**Exercise directions**
Output the rows below word for word, leaving out the pictures.

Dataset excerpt
━━━━━━━━━━━━━━━━━━━━━━━━━━━━━━

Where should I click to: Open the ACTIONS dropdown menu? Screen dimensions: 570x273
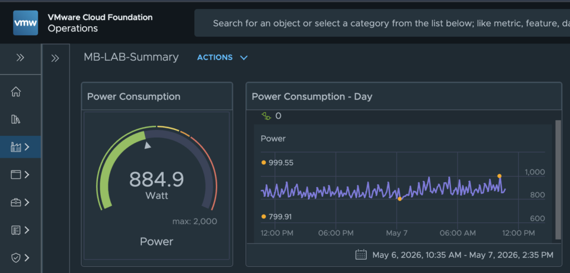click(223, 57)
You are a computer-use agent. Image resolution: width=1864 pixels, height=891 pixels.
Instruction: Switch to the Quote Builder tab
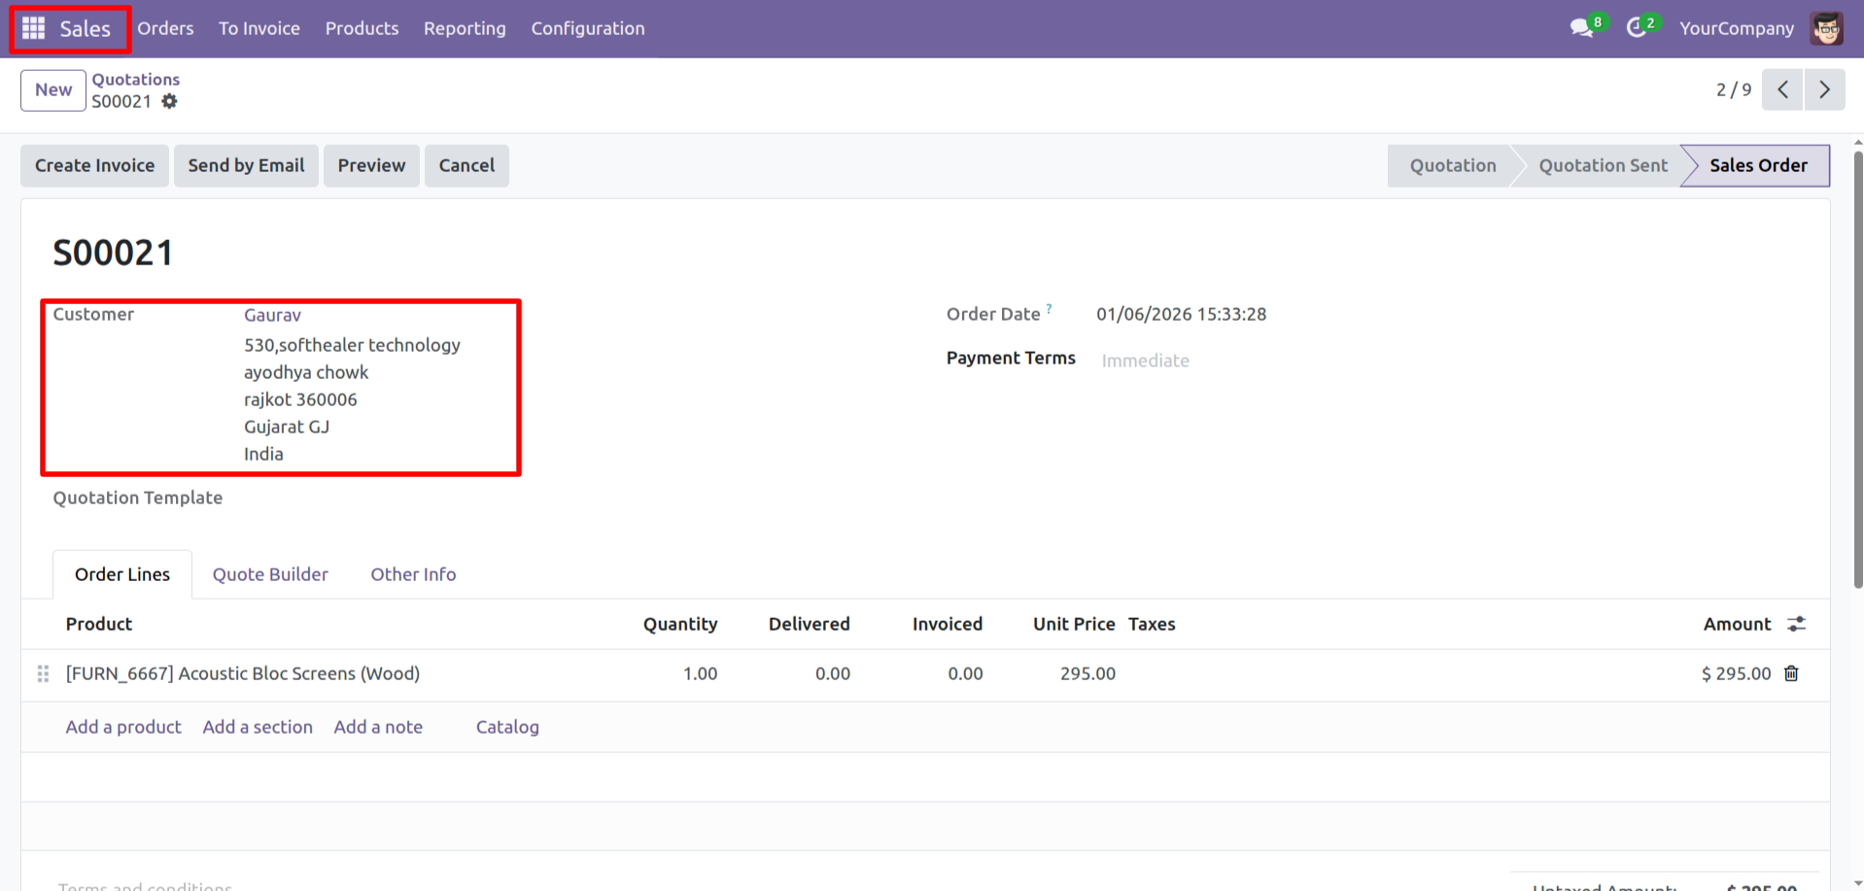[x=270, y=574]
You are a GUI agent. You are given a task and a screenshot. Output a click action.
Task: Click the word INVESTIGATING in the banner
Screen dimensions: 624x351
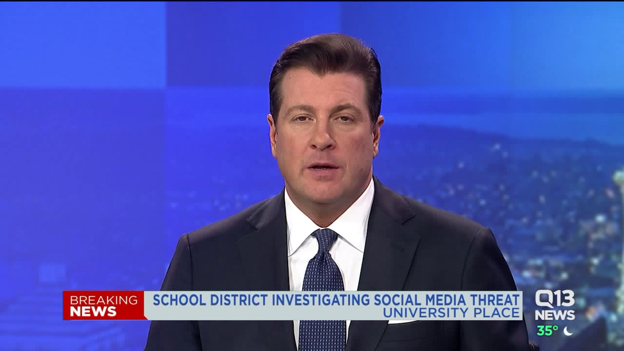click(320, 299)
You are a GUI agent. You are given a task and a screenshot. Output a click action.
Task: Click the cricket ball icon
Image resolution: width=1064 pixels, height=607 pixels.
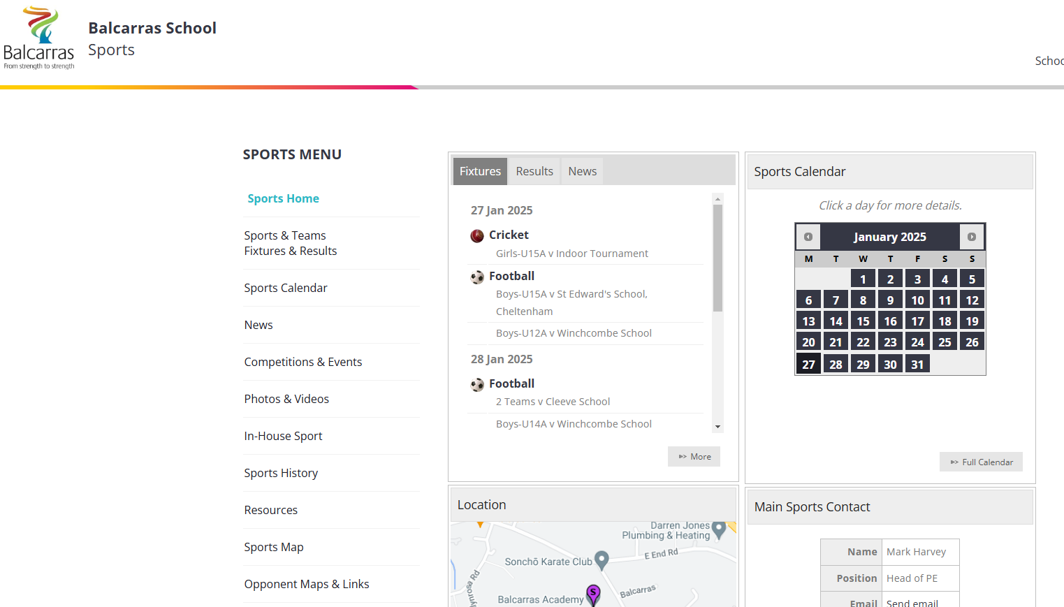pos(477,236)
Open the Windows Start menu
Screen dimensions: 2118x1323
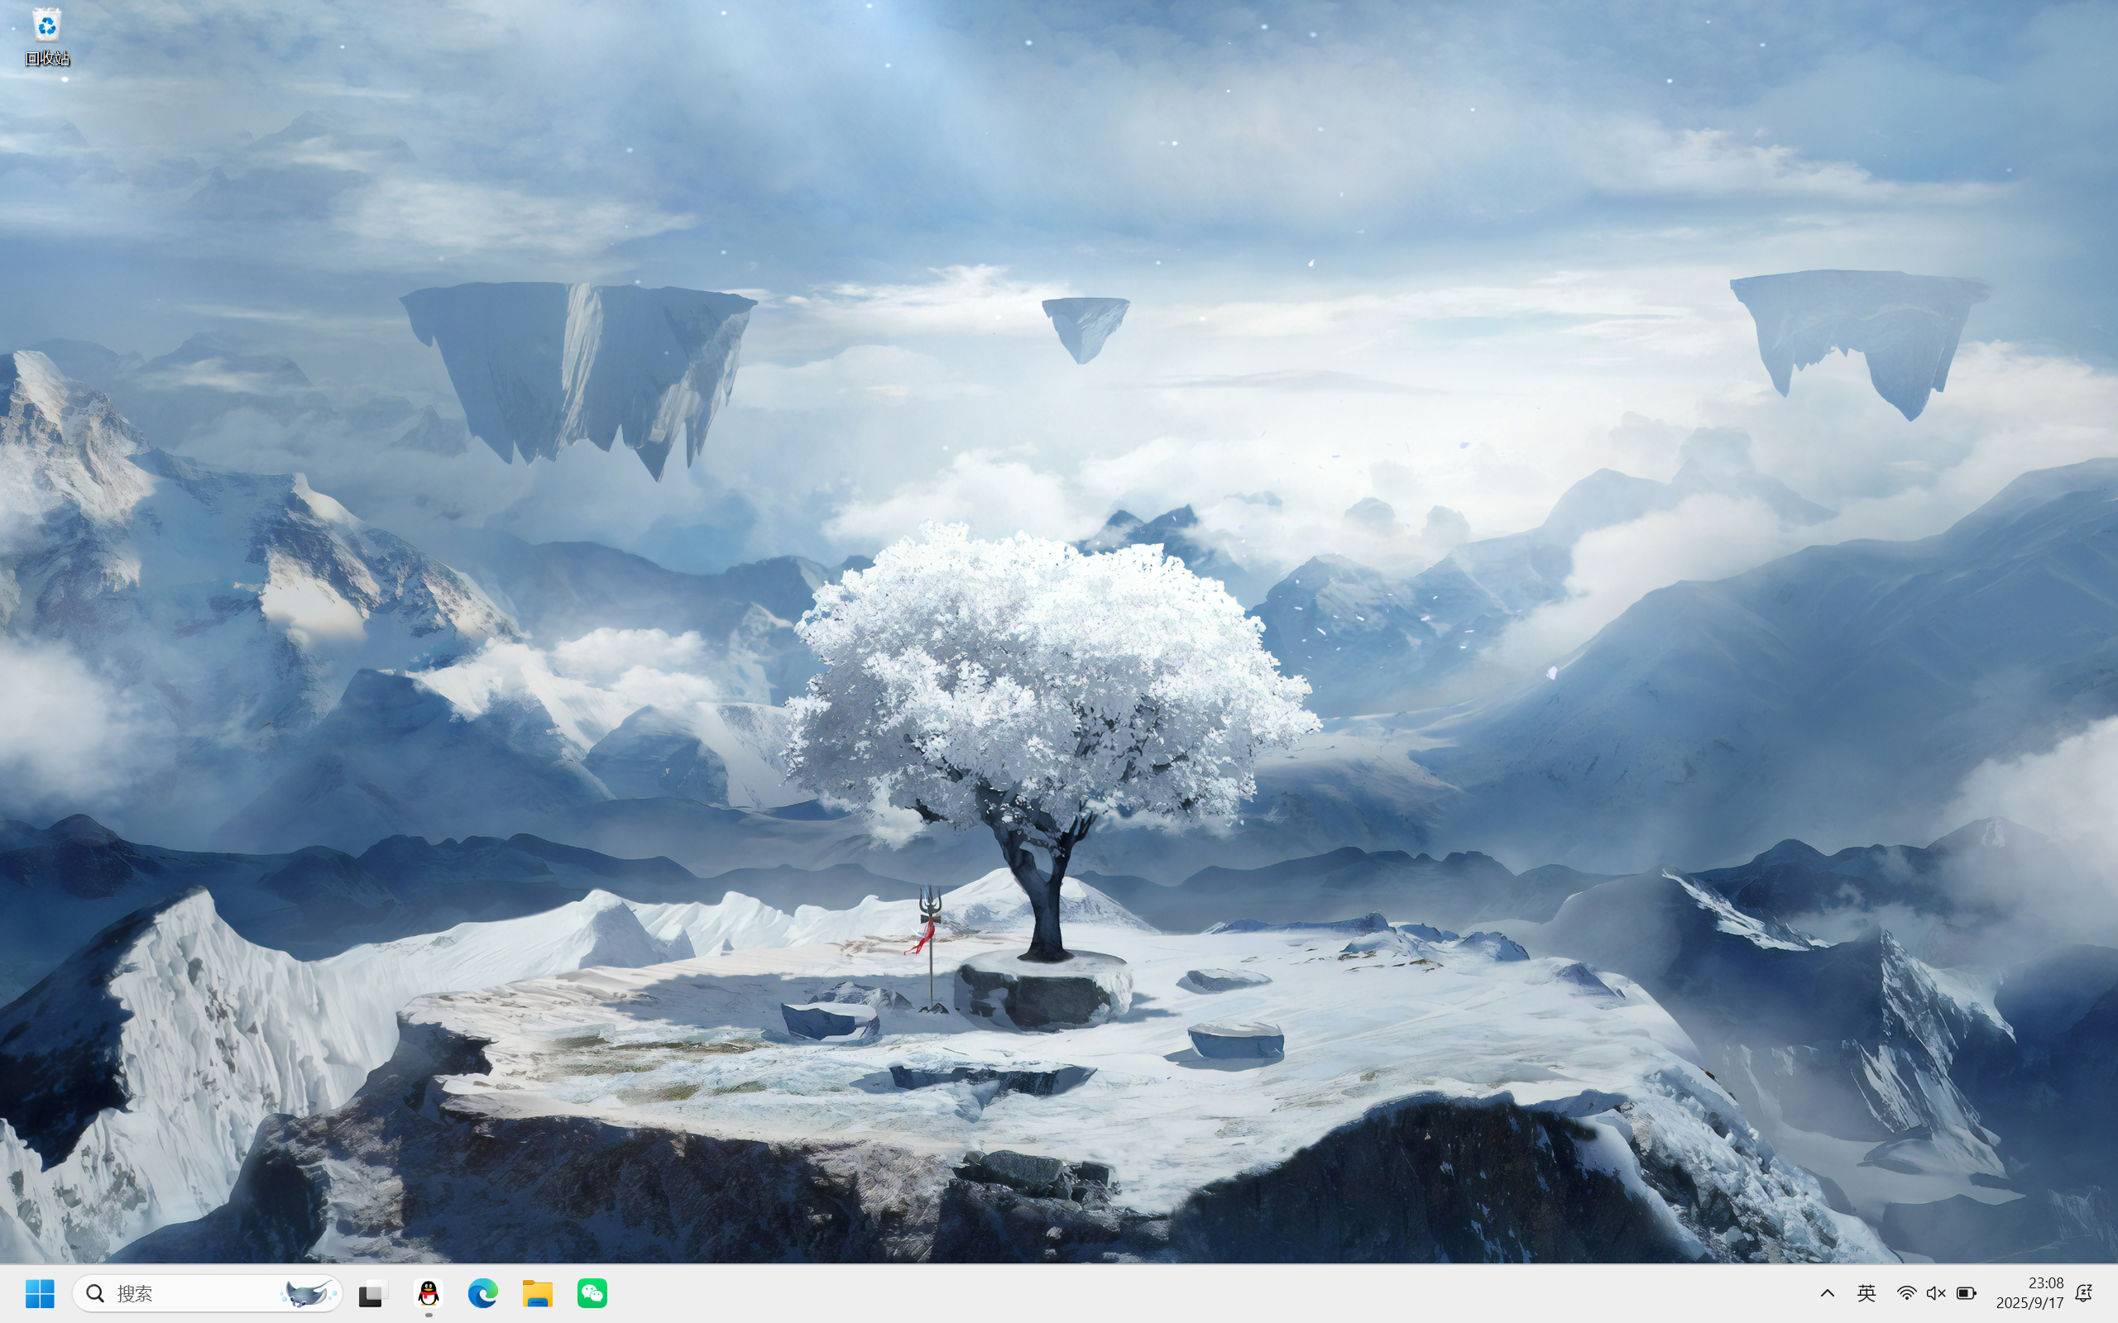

━━━━━━━━━━━━━━━━━━━━━━━━━━━━━━

**Answer below**
Where should I click to: Open the ACTIONS dropdown menu? Screen dimensions: 570x273
click(223, 57)
You are a computer-use agent. Image resolution: width=1864 pixels, height=891 pixels.
Instruction: Switch to the Quote Builder tab
[x=270, y=574]
You are a GUI agent. You are given a task and a screenshot. Output a click action.
Task: Click the word INVESTIGATING in the banner
Screen dimensions: 624x351
click(320, 299)
You are a GUI agent. You are given a task and a screenshot. Output a click action.
Task: Click the cricket ball icon
Image resolution: width=1064 pixels, height=607 pixels.
pos(477,236)
Open the Windows Start menu
Screen dimensions: 2118x1323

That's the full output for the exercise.